My review was originally published by the Hastings Online Times here 

Hastings’ annual Jack In The Green is renowned for its May Day parade and its morris dancing but the programme always throws up a handful of good concerts, too, and that is before you even get to the Hastings folk week events in the week that follows.

One of the highlights this year was Molly Evans & Jack Rutter performing in St. Clement’s Church in the old town. Molly Evans is an upcoming traditional singer from Cheshire who has just released a well-received album. Jack Rutter, meanwhile, is one third of folk trio (and one-time Young Folk Award winners) Moore Moss Rutter. Evans and Rutter have been playing together now some two years and Rutter, along with his colleague Archie Churchill Moss, plays on Evans’ album.

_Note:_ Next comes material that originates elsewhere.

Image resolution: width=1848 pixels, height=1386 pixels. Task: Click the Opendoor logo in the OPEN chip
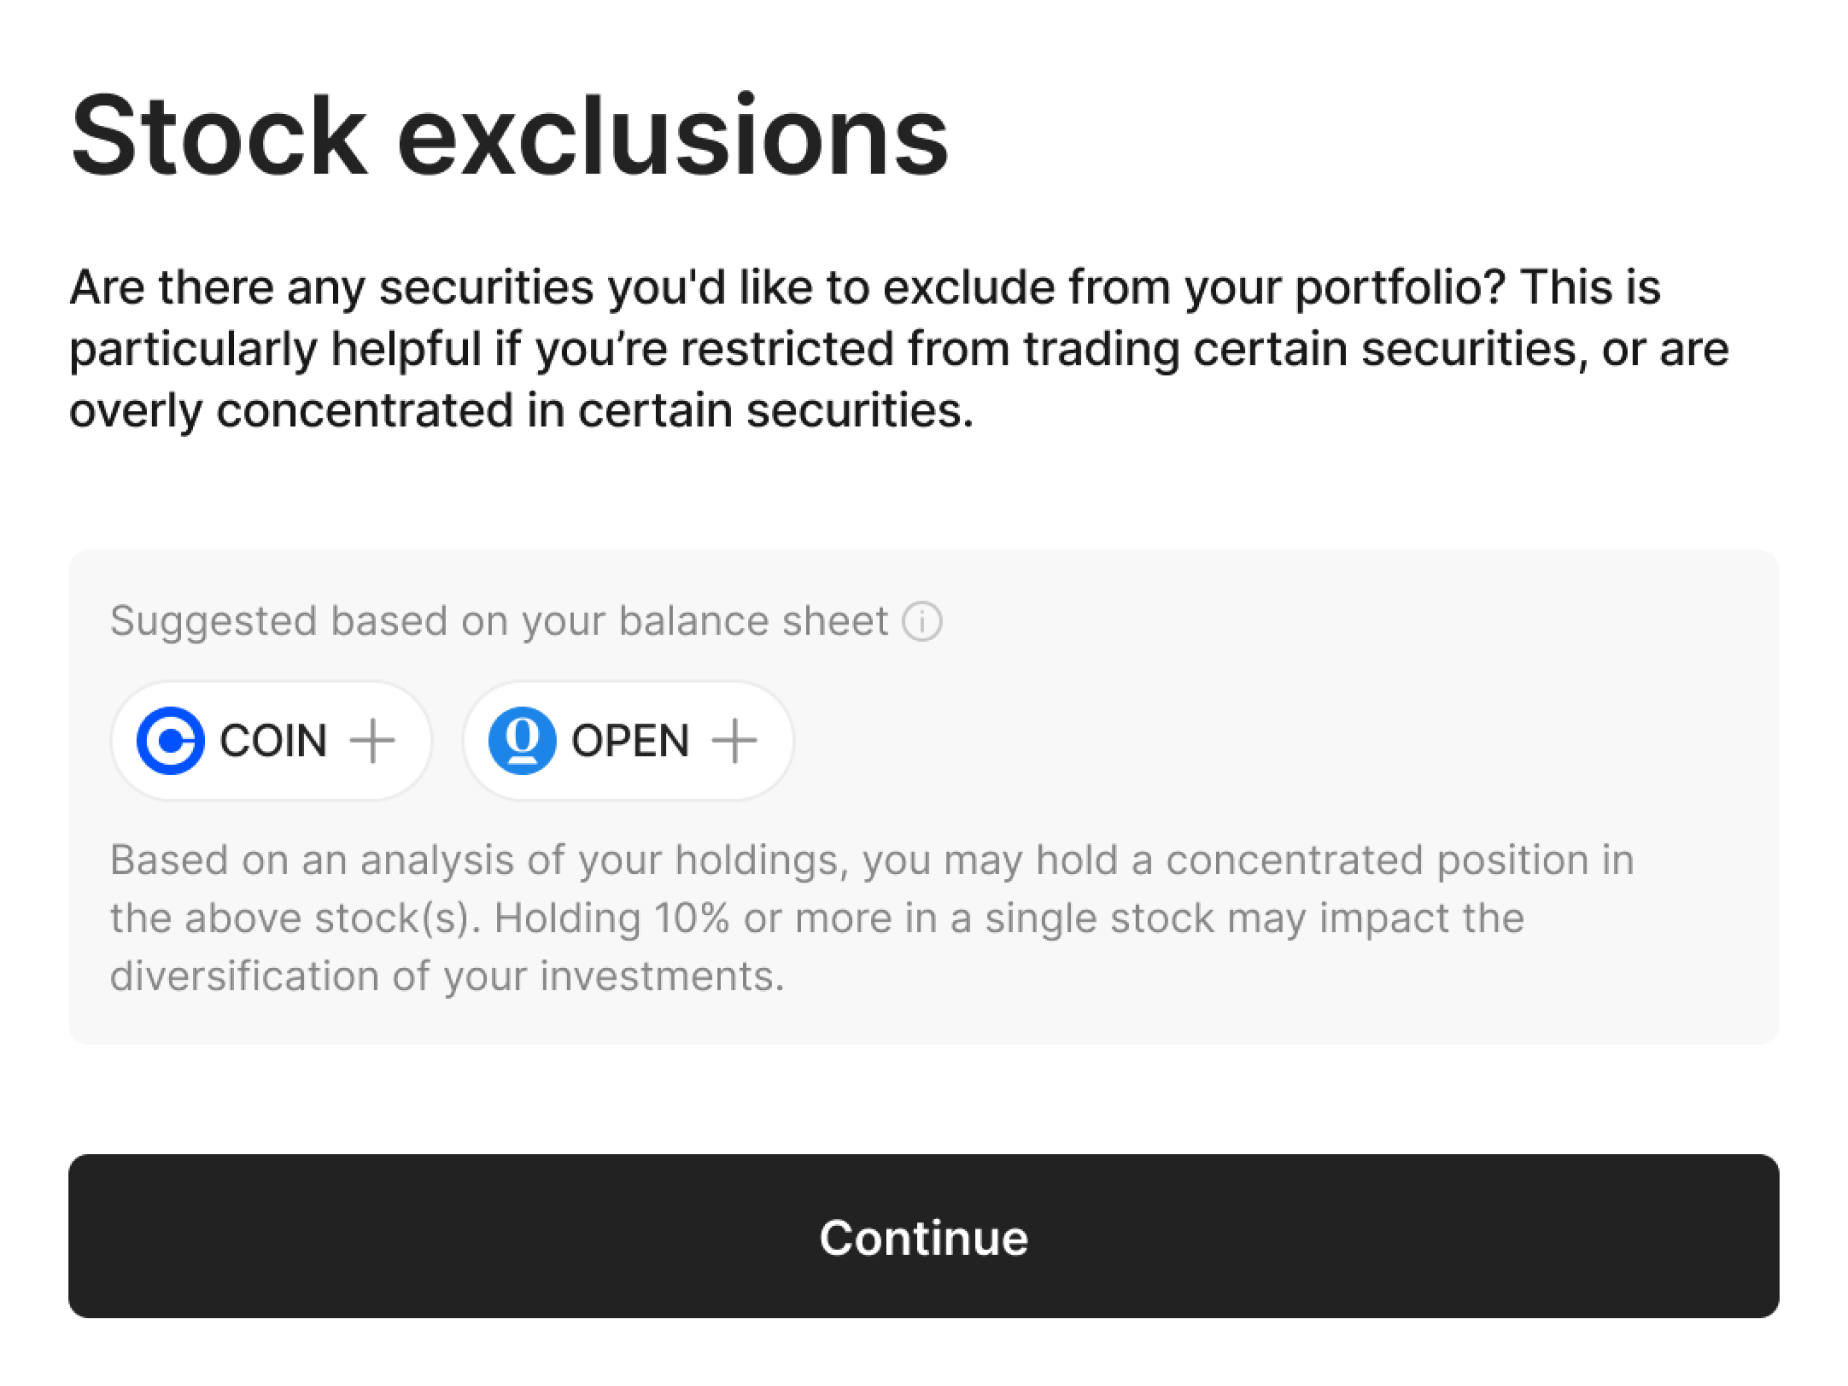pyautogui.click(x=522, y=741)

Evans has been immersed in traditional song since being carted around folk festivals as a tiny child, she tells us. That love and passion for traditional song shines through, both in her between-song chat and in her singing itself. However, perhaps even more fascinating this evening is her reworking of material from children’s fantasy author and folklorist, Alan Garner, and it is these songs that form the basis of her new album and much of the set tonight. Folklore tales and poems collected by Garner as well as extracts from some of his own novels have been given a new setting and a new life by Evans. We are soon transported into a world of faery kings, hobgoblins, mysterious woods and running hares.

Evans has a strong and distinctive yet really beautiful voice and one of the things I particularly liked is her lovely flat northern vowel sounds. If you are singing about Cheshire farmers’ daughters or gruesome 18th century northern folklore tales you don’t really want to be doing it in BBC English do you?

Rutter, too, is an extremely talented multi-instrumentalist (playing guitar, bouzouki and concertina this evening) and provides wonderfully atmospheric musical accompaniment to Evans’ vocals. There is also something rather special about performing material of this type in a beautiful cavernous old church. When Rutter puts his guitar down and picks up his accordion the sound from it absolutely fills the building in quite a spectacular way.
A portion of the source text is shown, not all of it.